List every line of the material below as a numbered list, leaving out blank lines.

★ ★ ★ ★

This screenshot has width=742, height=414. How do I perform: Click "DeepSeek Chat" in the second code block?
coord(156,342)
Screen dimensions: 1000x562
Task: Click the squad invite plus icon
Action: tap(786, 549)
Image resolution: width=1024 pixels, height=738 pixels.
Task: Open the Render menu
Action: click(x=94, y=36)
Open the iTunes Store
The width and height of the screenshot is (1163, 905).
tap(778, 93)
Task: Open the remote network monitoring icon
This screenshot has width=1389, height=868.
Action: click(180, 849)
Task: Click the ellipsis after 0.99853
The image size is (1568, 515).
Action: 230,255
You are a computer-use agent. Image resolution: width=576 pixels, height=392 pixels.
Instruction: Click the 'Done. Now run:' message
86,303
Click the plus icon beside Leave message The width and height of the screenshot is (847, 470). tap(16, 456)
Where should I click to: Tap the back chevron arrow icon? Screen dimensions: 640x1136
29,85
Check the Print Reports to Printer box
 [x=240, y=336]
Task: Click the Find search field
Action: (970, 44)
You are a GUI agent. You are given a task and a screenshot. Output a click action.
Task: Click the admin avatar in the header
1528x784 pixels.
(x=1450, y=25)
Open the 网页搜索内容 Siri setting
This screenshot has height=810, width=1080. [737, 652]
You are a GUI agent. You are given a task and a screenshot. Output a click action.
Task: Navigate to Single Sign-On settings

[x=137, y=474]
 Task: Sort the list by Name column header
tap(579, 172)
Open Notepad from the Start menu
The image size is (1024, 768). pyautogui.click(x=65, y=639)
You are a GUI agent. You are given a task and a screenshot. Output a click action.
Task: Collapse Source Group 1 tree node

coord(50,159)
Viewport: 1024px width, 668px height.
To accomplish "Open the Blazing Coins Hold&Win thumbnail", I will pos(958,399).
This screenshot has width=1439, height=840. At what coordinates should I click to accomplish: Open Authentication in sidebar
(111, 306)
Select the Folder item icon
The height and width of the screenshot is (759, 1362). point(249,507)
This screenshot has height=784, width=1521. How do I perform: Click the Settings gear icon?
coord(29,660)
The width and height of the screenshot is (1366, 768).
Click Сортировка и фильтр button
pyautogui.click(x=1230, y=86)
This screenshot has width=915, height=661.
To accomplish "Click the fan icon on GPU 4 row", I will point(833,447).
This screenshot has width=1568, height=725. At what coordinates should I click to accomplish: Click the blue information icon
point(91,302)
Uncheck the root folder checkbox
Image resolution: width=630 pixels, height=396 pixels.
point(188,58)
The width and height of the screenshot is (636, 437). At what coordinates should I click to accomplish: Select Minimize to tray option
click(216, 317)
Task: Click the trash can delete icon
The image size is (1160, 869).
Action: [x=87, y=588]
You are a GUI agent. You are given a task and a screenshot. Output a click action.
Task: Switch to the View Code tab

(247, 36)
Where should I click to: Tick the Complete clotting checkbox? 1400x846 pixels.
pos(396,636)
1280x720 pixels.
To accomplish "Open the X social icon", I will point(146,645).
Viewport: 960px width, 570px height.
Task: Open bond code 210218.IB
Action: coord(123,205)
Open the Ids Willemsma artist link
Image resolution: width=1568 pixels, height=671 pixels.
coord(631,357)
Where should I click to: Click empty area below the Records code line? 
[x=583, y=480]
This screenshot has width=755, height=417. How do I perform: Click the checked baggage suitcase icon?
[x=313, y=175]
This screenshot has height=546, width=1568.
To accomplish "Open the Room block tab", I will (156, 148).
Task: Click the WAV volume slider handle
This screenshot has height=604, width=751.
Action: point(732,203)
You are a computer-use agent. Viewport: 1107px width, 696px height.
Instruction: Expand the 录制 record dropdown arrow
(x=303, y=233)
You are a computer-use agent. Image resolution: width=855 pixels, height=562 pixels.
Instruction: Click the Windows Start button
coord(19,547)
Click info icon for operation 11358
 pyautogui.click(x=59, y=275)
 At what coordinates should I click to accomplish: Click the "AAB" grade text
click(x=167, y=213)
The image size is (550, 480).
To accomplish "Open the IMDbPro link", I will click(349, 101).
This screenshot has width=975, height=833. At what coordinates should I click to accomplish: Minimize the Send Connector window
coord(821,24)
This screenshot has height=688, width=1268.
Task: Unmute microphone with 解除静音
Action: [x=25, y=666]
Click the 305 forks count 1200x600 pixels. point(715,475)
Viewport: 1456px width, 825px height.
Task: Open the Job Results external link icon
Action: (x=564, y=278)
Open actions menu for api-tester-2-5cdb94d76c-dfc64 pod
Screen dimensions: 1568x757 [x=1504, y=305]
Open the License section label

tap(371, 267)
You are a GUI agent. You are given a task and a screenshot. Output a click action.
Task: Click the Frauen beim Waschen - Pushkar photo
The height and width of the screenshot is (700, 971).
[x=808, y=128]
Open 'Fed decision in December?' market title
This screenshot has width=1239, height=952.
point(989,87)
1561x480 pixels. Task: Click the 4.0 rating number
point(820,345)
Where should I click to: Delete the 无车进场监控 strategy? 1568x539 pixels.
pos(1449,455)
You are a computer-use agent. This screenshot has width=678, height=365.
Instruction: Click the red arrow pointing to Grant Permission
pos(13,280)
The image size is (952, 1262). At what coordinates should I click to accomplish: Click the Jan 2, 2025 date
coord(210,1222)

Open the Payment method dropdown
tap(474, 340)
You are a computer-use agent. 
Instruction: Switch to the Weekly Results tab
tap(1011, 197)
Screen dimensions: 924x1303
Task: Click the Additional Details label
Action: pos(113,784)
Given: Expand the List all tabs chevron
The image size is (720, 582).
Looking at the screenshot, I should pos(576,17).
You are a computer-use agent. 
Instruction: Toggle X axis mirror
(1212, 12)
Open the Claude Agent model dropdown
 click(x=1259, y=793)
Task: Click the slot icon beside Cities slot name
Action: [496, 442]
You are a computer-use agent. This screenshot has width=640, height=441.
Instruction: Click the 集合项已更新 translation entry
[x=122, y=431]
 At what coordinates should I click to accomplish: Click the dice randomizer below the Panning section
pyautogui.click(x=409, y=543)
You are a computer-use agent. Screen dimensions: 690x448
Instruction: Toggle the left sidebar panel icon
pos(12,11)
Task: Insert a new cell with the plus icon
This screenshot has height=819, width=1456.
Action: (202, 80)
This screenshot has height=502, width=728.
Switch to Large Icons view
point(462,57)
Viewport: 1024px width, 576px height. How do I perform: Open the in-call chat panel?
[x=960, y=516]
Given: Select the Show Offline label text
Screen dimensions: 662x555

★ ★ ★ ★

## RESULT OF THIS EXERCISE
1. This screenshot has width=742, height=414. How do I perform: Click "DeepSeek Chat" in the second code block?
2. coord(156,342)
3. Screen dimensions: 1000x562
4. Task: Click the squad invite plus icon
5. Action: tap(786, 549)
6. Image resolution: width=1024 pixels, height=738 pixels.
7. Task: Open the Render menu
8. Action: click(x=94, y=36)
9. Open the iTunes Store
10. The width and height of the screenshot is (1163, 905).
11. tap(778, 93)
12. Task: Open the remote network monitoring icon
13. This screenshot has width=1389, height=868.
14. Action: click(180, 849)
15. Task: Click the ellipsis after 0.99853
16. The image size is (1568, 515).
17. Action: 230,255
18. You are a computer-use agent. Image resolution: width=576 pixels, height=392 pixels.
19. Instruction: Click the 'Done. Now run:' message
20. 86,303
21. Click the plus icon beside Leave message The width and height of the screenshot is (847, 470). tap(16, 456)
22. Where should I click to: Tap the back chevron arrow icon? Screen dimensions: 640x1136
23. 29,85
24. Check the Print Reports to Printer box
25.  [x=240, y=336]
26. Task: Click the Find search field
27. Action: (970, 44)
28. You are a GUI agent. You are given a task and a screenshot. Output a click action.
29. Task: Click the admin avatar in the header
30. 1528x784 pixels.
31. (x=1450, y=25)
32. Open the 网页搜索内容 Siri setting
33. This screenshot has height=810, width=1080. [737, 652]
34. You are a GUI agent. You are given a task and a screenshot. Output a click action.
35. Task: Navigate to Single Sign-On settings
36. [x=137, y=474]
37.  Task: Sort the list by Name column header
38. tap(579, 172)
39. Open Notepad from the Start menu
40. The image size is (1024, 768). pyautogui.click(x=65, y=639)
41. You are a GUI agent. You are given a task and a screenshot. Output a click action.
42. Task: Collapse Source Group 1 tree node
43. coord(50,159)
44. Viewport: 1024px width, 668px height.
45. To accomplish "Open the Blazing Coins Hold&Win thumbnail", I will pos(958,399).
46. This screenshot has width=1439, height=840. At what coordinates should I click to accomplish: Open Authentication in sidebar
47. (111, 306)
48. Select the Folder item icon
49. The height and width of the screenshot is (759, 1362). point(249,507)
50. This screenshot has height=784, width=1521. How do I perform: Click the Settings gear icon?
51. coord(29,660)
52. The width and height of the screenshot is (1366, 768).
53. Click Сортировка и фильтр button
54. pyautogui.click(x=1230, y=86)
55. This screenshot has width=915, height=661.
56. To accomplish "Click the fan icon on GPU 4 row", I will point(833,447).
57. This screenshot has width=1568, height=725. At what coordinates should I click to accomplish: Click the blue information icon
58. point(91,302)
59. Uncheck the root folder checkbox
60. Image resolution: width=630 pixels, height=396 pixels.
61. point(188,58)
62. The width and height of the screenshot is (636, 437). At what coordinates should I click to accomplish: Select Minimize to tray option
63. click(216, 317)
64. Task: Click the trash can delete icon
65. The image size is (1160, 869).
66. Action: [x=87, y=588]
67. You are a GUI agent. You are given a task and a screenshot. Output a click action.
68. Task: Switch to the View Code tab
69. (247, 36)
70. Where should I click to: Tick the Complete clotting checkbox? 1400x846 pixels.
71. pos(396,636)
72. 1280x720 pixels.
73. To accomplish "Open the X social icon", I will point(146,645).
74. Viewport: 960px width, 570px height.
75. Task: Open bond code 210218.IB
76. Action: coord(123,205)
77. Open the Ids Willemsma artist link
78. Image resolution: width=1568 pixels, height=671 pixels.
79. coord(631,357)
80. Where should I click to: Click empty area below the Records code line? 
81. [x=583, y=480]
82. This screenshot has width=755, height=417. How do I perform: Click the checked baggage suitcase icon?
83. [x=313, y=175]
84. This screenshot has height=546, width=1568.
85. To accomplish "Open the Room block tab", I will (156, 148).
86. Task: Click the WAV volume slider handle
87. This screenshot has height=604, width=751.
88. Action: point(732,203)
89. You are a computer-use agent. Viewport: 1107px width, 696px height.
90. Instruction: Expand the 录制 record dropdown arrow
91. (x=303, y=233)
92. You are a computer-use agent. Image resolution: width=855 pixels, height=562 pixels.
93. Instruction: Click the Windows Start button
94. coord(19,547)
95. Click info icon for operation 11358
96.  pyautogui.click(x=59, y=275)
97.  At what coordinates should I click to accomplish: Click the "AAB" grade text
98. click(x=167, y=213)
99. The image size is (550, 480).
100. To accomplish "Open the IMDbPro link", I will click(349, 101).
101. This screenshot has width=975, height=833. At what coordinates should I click to accomplish: Minimize the Send Connector window
102. coord(821,24)
103. This screenshot has height=688, width=1268.
104. Task: Unmute microphone with 解除静音
105. Action: [x=25, y=666]
106. Click the 305 forks count 1200x600 pixels. point(715,475)
107. Viewport: 1456px width, 825px height.
108. Task: Open the Job Results external link icon
109. Action: (x=564, y=278)
110. Open actions menu for api-tester-2-5cdb94d76c-dfc64 pod
111. Screen dimensions: 1568x757 [x=1504, y=305]
112. Open the License section label
113. tap(371, 267)
114. You are a GUI agent. You are given a task and a screenshot. Output a click action.
115. Task: Click the Frauen beim Waschen - Pushkar photo
116. The height and width of the screenshot is (700, 971).
117. [x=808, y=128]
118. Open 'Fed decision in December?' market title
119. This screenshot has width=1239, height=952.
120. point(989,87)
121. 1561x480 pixels. Task: Click the 4.0 rating number
122. point(820,345)
123. Where should I click to: Delete the 无车进场监控 strategy? 1568x539 pixels.
124. pos(1449,455)
125. You are a computer-use agent. This screenshot has width=678, height=365.
126. Instruction: Click the red arrow pointing to Grant Permission
127. pos(13,280)
128. The image size is (952, 1262). At what coordinates should I click to accomplish: Click the Jan 2, 2025 date
129. coord(210,1222)
130. Open the Payment method dropdown
131. tap(474, 340)
132. You are a computer-use agent. 
133. Instruction: Switch to the Weekly Results tab
134. tap(1011, 197)
135. Screen dimensions: 924x1303
136. Task: Click the Additional Details label
137. Action: pos(113,784)
138. Given: Expand the List all tabs chevron
139. The image size is (720, 582).
140. Looking at the screenshot, I should pos(576,17).
141. You are a computer-use agent. 
142. Instruction: Toggle X axis mirror
143. (1212, 12)
144. Open the Claude Agent model dropdown
145.  click(x=1259, y=793)
146. Task: Click the slot icon beside Cities slot name
147. Action: [496, 442]
148. You are a computer-use agent. This screenshot has width=640, height=441.
149. Instruction: Click the 集合项已更新 translation entry
150. [x=122, y=431]
151.  At what coordinates should I click to accomplish: Click the dice randomizer below the Panning section
152. pyautogui.click(x=409, y=543)
153. You are a computer-use agent. Screen dimensions: 690x448
154. Instruction: Toggle the left sidebar panel icon
155. pos(12,11)
156. Task: Insert a new cell with the plus icon
157. This screenshot has height=819, width=1456.
158. Action: (202, 80)
159. This screenshot has height=502, width=728.
160. Switch to Large Icons view
161. point(462,57)
162. Viewport: 1024px width, 576px height. How do I perform: Open the in-call chat panel?
163. [x=960, y=516]
164. Given: Select the Show Offline label text
165. Screen dimensions: 662x555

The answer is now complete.